I have some questions about online "reputation management" for businesses. Is it legit, or is it BS?

I'm doing some research into the concept of online reputation management, meaning the way by which companies (eg, hoteliers, small businesses, et. al) manage what people are saying about them on blogs, review sites, etc. I have the following questions about it:

1.) There are companies that offer reputation management services. Are there any that are recognized as leading the industry, and if they are, what precisely are they doing when they provide this service?

2.) There is also software that supposedly does the same thing. Again, how does this software work, and is there a particular brand that is industry standard?

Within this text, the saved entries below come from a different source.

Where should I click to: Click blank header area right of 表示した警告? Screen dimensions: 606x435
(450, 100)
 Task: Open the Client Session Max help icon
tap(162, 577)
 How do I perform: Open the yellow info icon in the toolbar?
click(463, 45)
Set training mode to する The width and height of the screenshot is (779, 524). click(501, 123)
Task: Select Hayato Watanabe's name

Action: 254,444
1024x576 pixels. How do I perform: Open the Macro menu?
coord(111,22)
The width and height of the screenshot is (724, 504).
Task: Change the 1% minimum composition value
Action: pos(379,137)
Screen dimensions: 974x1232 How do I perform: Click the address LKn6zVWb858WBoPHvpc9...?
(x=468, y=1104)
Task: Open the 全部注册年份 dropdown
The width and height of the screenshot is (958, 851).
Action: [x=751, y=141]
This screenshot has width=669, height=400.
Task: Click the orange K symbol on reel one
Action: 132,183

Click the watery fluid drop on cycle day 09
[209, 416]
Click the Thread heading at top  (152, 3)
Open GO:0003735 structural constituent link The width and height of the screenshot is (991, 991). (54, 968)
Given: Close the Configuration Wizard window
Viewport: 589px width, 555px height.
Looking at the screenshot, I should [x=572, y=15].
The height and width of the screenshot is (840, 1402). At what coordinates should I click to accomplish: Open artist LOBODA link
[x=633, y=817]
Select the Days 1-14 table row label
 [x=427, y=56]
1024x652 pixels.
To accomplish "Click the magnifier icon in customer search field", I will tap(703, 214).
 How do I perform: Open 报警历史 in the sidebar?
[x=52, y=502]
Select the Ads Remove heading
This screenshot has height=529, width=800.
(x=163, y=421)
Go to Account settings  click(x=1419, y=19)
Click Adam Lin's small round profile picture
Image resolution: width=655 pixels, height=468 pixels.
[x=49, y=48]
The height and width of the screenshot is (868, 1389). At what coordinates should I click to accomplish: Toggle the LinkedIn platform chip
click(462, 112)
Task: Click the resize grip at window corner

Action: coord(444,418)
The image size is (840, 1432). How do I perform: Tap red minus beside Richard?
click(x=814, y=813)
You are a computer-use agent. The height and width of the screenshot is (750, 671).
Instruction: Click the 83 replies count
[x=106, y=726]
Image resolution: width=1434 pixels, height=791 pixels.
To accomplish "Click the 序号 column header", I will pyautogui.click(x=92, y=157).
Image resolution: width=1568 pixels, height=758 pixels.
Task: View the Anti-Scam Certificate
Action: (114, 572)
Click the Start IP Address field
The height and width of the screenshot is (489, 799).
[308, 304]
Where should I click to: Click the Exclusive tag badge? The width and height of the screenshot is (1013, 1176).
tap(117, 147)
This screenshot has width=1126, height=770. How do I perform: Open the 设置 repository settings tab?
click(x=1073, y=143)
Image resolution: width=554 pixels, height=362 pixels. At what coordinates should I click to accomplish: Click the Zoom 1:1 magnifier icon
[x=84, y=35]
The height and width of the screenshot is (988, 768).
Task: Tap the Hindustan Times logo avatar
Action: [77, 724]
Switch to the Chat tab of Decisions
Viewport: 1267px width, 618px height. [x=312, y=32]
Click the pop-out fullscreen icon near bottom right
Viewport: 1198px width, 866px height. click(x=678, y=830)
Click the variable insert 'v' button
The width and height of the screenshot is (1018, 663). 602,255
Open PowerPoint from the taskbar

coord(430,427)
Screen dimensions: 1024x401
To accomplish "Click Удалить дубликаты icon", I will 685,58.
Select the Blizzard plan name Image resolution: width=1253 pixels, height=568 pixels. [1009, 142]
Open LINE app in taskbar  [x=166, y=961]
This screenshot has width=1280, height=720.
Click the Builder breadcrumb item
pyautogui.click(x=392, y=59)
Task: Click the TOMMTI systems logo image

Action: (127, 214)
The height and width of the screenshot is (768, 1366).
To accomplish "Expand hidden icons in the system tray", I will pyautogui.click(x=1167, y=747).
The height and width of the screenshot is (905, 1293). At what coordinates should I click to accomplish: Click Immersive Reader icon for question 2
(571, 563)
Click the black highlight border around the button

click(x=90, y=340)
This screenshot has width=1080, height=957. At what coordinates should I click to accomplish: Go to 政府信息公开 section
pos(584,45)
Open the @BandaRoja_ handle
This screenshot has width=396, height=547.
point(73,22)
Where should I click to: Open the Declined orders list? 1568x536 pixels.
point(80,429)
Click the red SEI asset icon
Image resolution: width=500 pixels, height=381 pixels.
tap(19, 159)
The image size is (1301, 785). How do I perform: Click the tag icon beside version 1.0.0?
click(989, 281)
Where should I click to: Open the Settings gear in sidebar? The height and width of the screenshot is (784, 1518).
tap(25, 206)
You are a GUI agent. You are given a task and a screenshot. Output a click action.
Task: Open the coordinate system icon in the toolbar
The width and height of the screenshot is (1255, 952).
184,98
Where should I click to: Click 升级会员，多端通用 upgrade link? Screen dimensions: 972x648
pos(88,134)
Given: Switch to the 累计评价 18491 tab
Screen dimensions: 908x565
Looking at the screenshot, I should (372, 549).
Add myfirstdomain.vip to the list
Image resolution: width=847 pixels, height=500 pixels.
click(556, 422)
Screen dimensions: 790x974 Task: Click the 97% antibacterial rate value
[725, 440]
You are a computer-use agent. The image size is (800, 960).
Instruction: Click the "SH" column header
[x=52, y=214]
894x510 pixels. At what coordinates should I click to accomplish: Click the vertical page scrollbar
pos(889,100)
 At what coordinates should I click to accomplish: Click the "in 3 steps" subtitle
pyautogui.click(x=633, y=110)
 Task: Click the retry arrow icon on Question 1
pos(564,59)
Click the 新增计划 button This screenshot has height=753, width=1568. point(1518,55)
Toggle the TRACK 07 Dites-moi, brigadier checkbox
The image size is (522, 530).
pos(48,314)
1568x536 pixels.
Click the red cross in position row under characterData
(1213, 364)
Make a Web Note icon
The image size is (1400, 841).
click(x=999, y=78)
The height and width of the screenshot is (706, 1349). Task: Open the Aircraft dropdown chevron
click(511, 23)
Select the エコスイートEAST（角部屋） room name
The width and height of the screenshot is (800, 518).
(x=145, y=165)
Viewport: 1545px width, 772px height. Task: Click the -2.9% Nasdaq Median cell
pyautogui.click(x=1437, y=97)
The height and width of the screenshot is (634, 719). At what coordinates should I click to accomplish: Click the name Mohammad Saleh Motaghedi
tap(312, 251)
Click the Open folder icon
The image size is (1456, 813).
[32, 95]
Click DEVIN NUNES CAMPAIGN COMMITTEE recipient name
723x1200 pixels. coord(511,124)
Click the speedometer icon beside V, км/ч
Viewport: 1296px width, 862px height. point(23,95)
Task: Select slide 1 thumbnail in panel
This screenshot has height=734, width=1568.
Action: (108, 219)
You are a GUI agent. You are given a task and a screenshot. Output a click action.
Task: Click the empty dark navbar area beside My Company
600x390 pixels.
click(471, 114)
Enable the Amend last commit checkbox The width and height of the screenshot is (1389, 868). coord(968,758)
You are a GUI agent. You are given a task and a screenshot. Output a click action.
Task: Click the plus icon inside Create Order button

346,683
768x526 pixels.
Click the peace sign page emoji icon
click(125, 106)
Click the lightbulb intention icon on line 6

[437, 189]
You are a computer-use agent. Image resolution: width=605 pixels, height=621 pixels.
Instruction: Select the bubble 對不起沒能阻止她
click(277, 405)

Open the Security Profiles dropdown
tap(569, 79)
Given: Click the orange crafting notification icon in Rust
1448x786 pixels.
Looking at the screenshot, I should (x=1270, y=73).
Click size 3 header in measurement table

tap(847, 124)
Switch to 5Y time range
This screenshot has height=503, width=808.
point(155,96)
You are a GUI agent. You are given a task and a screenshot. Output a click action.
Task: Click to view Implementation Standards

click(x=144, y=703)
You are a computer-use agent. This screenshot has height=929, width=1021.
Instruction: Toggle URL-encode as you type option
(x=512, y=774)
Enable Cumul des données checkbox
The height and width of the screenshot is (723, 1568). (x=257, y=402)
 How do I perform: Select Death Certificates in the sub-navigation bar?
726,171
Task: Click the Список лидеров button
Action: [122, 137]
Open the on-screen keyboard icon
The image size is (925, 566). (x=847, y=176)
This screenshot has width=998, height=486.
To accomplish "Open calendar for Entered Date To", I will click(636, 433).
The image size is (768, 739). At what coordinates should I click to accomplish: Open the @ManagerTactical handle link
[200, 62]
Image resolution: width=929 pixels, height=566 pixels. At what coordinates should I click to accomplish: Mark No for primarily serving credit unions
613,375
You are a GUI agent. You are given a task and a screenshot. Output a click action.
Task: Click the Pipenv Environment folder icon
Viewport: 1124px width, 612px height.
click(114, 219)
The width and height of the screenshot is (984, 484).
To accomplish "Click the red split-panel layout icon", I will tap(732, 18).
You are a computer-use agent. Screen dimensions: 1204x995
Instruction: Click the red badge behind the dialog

3.) A few years ago, when I was in Los Angeles (I think it was in February, 2007) I heard a story on the radio about how hotels were hiring full time staffers whose sole responsibility was managing negative online reviews. I can't seem to find that story or any mention of it online. Can anyone help?

4.) Are there any online resources for companies on how to manage their online reputations that aren't just fronts for some software or consulting company?

Again, I know that there are companies that deal with personal reputation management, but I'm more interested in businesses and how they deal with it. Your help would be most appreciated.
posted by orville sash to Society & Culture (4 answers total)
 
As for #1: I couldn't tell you who the "leaders" are, but I've talked to a couple people in this space. Mainly what they do is two-pronged:

- SEO. Bad reviews and negative blog posts will quickly eat up the top search results for your company if you're not generating traffic to both your corporate site and "independent" (I use that term loosely, see below) content that refers your company and/or links back to it. I suspect that the software in this space largely exists to monitor your ranks across search engines. It probably also scans your site to make sure that your markup is SEO-friendly.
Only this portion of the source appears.